(Saved entries)
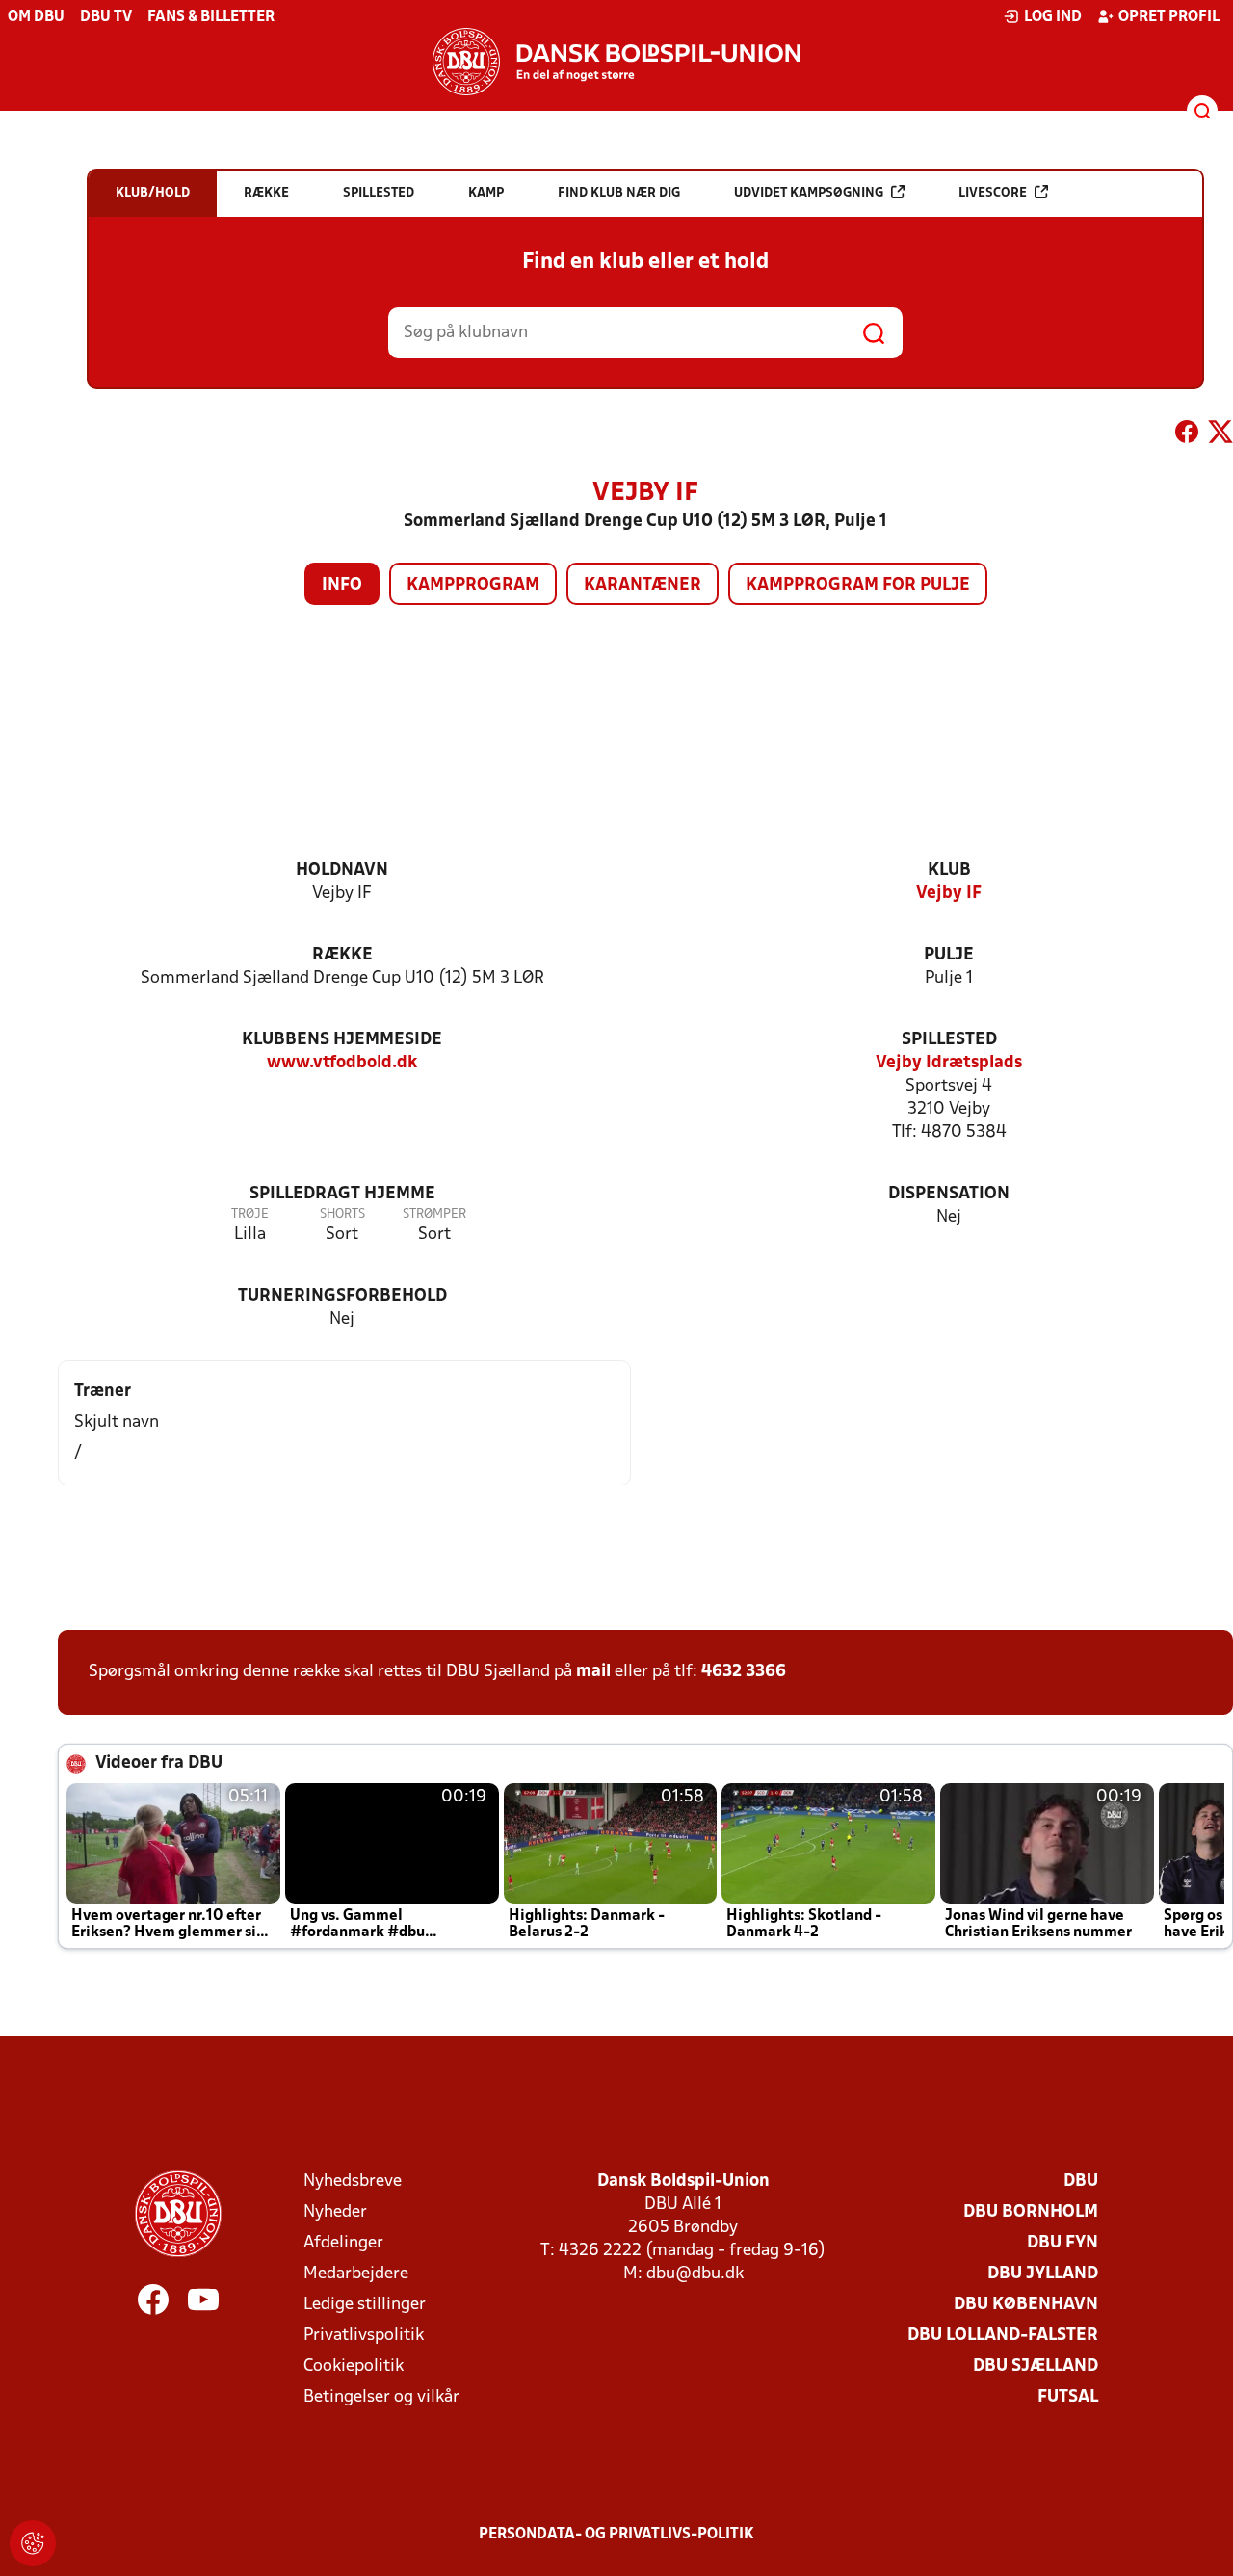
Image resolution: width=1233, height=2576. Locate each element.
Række (342, 955)
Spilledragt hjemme (342, 1194)
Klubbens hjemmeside (342, 1040)
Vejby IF (949, 893)
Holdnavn (342, 870)
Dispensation (949, 1194)
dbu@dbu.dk (695, 2274)
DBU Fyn (1062, 2243)
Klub (949, 870)
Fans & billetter (211, 17)
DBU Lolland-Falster (1002, 2335)
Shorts (342, 1214)
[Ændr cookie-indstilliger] (33, 2543)
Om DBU (36, 17)
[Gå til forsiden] (616, 61)
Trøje (250, 1214)
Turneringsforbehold (342, 1296)
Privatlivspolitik (363, 2335)
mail (593, 1672)
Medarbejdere (355, 2274)
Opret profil (1169, 17)
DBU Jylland (1042, 2274)
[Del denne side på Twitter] (1220, 435)
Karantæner (642, 585)
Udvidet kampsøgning (808, 193)
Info (342, 585)
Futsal (1067, 2397)
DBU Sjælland (1035, 2366)
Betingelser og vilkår (381, 2397)
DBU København (1026, 2305)
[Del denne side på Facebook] (1186, 435)
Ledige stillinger (364, 2305)
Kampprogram (473, 585)
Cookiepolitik (353, 2366)
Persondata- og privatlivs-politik (616, 2534)
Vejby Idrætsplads (949, 1063)
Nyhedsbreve (352, 2181)
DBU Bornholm (1030, 2212)
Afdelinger (343, 2243)
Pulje (949, 955)
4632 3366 (743, 1672)
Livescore (992, 193)
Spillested (949, 1040)
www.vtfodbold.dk (342, 1063)
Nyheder (335, 2212)
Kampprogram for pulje (858, 585)
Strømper (434, 1214)
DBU (1080, 2181)
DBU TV (106, 17)
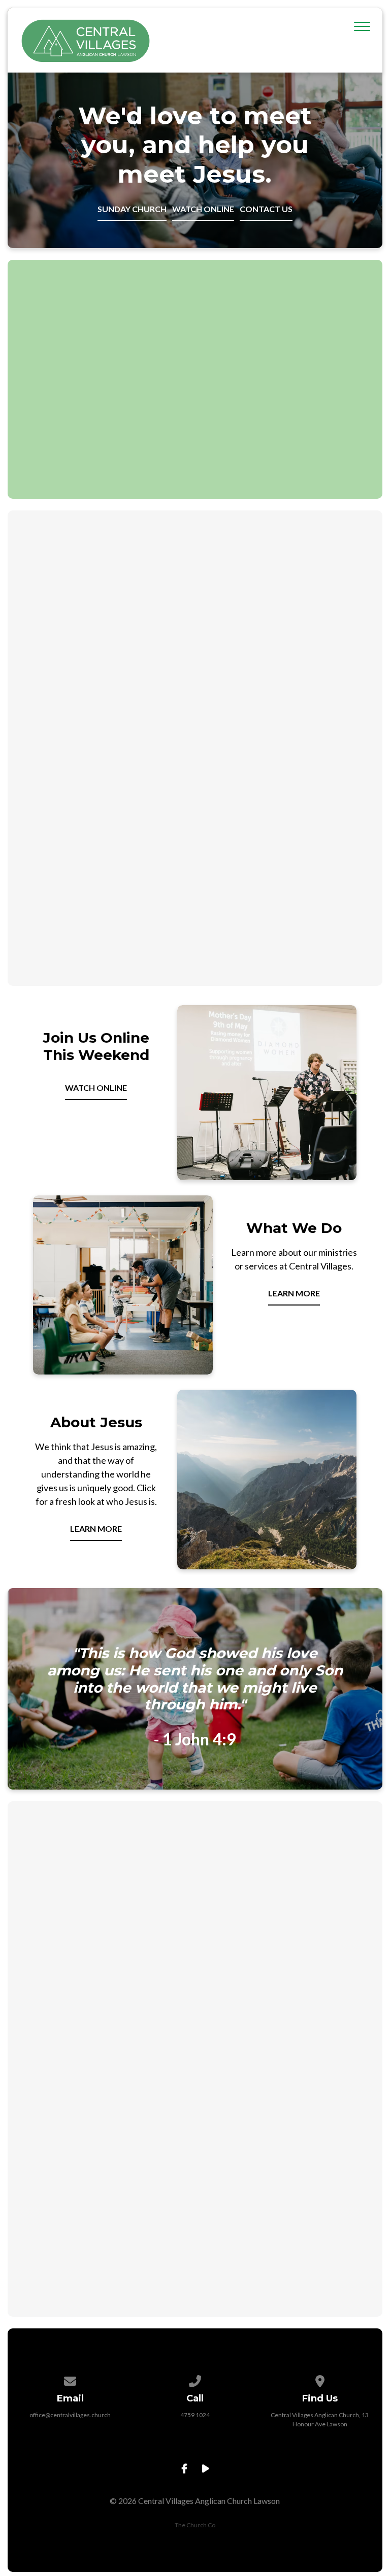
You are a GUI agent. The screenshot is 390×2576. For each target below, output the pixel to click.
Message (113, 2119)
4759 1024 (195, 2415)
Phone (105, 2016)
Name (107, 1964)
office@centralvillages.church (70, 2415)
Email (106, 2068)
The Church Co (195, 2525)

• Requirement
Transcribe, word for word, the stretch of lines in the data above from the one with "Vejby Idrætsplads (949, 1063)" through the one with "Email (106, 2068)"; omit all pictures.

• Solution for this exercise
Vejby Idrætsplads (949, 1063)
Nyhedsbreve (352, 2181)
DBU Bornholm (1030, 2212)
Afdelinger (343, 2243)
Pulje (949, 955)
4632 3366 (743, 1672)
Livescore (992, 193)
Spillested (949, 1040)
www.vtfodbold.dk (342, 1063)
Nyheder (335, 2212)
Kampprogram for pulje (858, 585)
Strømper (434, 1214)
DBU (1080, 2181)
DBU TV (106, 17)
You are a GUI agent. The screenshot is 390×2576. For each target below, output the pixel to click.
Message (113, 2119)
4759 1024 (195, 2415)
Phone (105, 2016)
Name (107, 1964)
office@centralvillages.church (70, 2415)
Email (106, 2068)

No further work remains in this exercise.